*Aim of the task:*
Reproduce only the lines that begin at the line with "Click the search magnifier icon" and run to the end of the entries; omit every picture.
╔══
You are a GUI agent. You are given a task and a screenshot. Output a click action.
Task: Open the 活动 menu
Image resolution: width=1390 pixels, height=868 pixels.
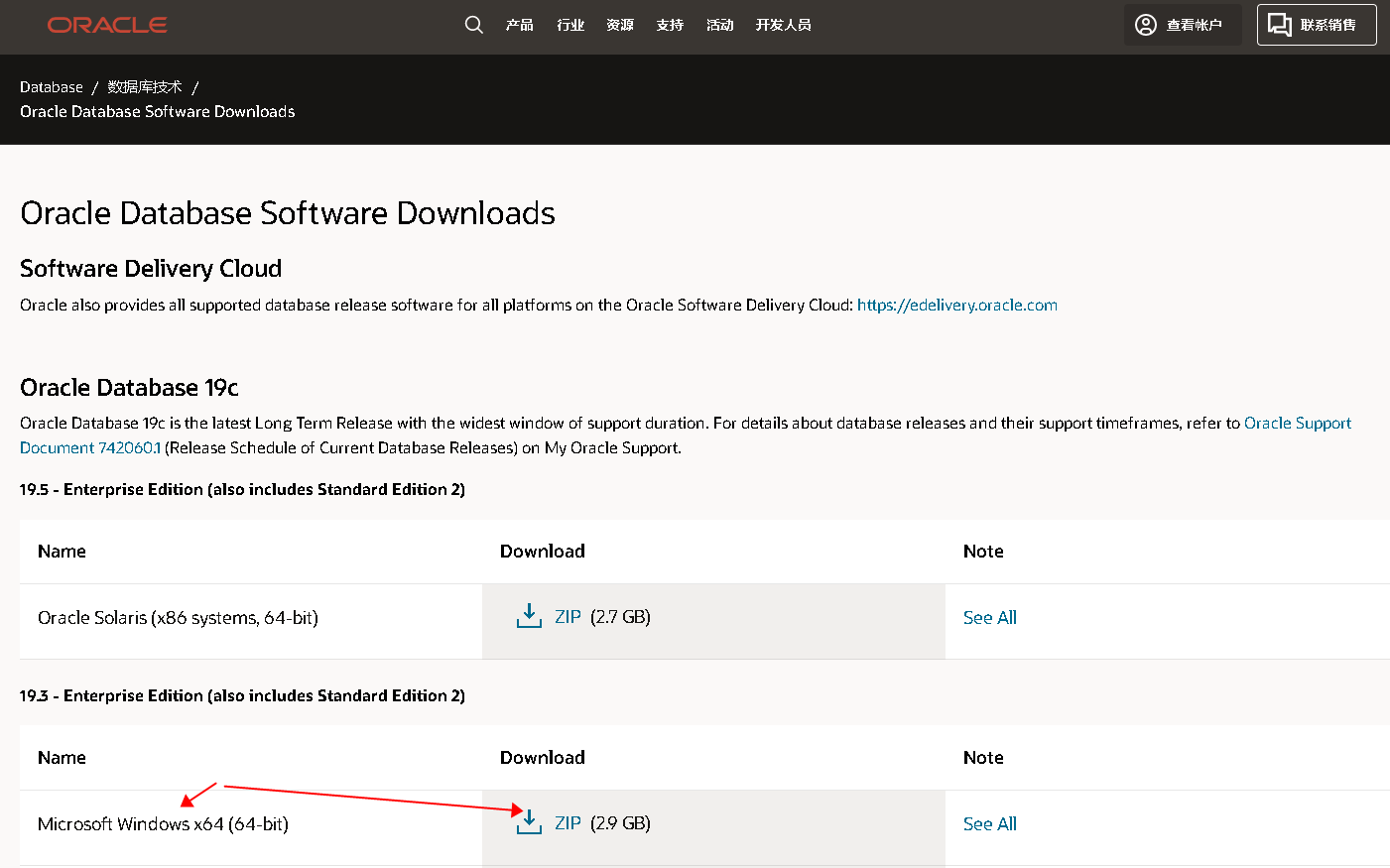[719, 25]
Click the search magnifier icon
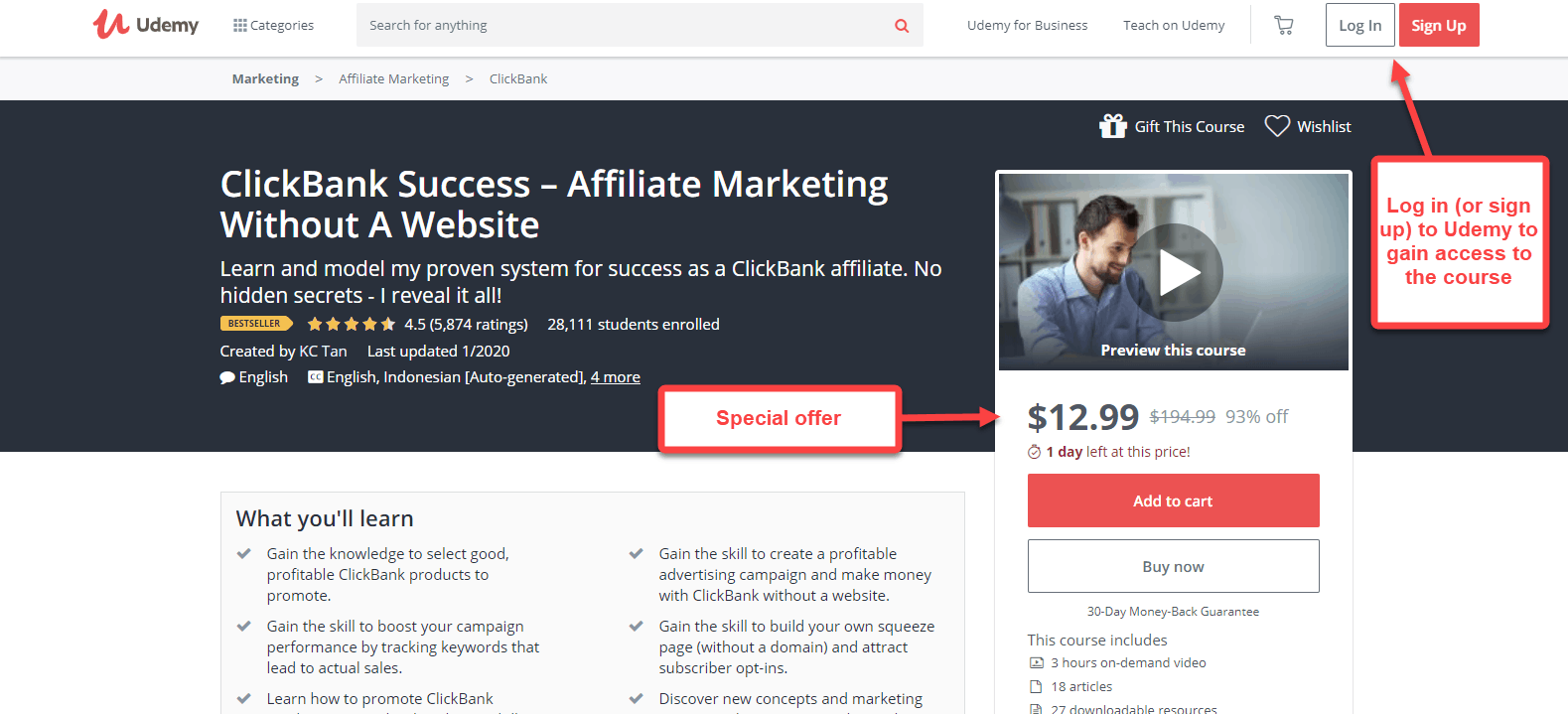The width and height of the screenshot is (1568, 714). click(902, 26)
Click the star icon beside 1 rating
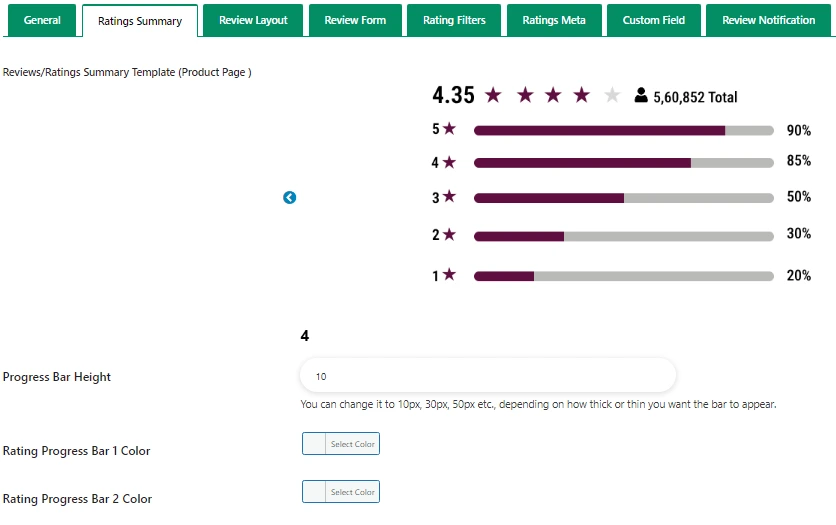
╚══
*Answer to this exercise:*
Click the search magnifier icon
The width and height of the screenshot is (1568, 714). click(902, 26)
Click the star icon beside 1 rating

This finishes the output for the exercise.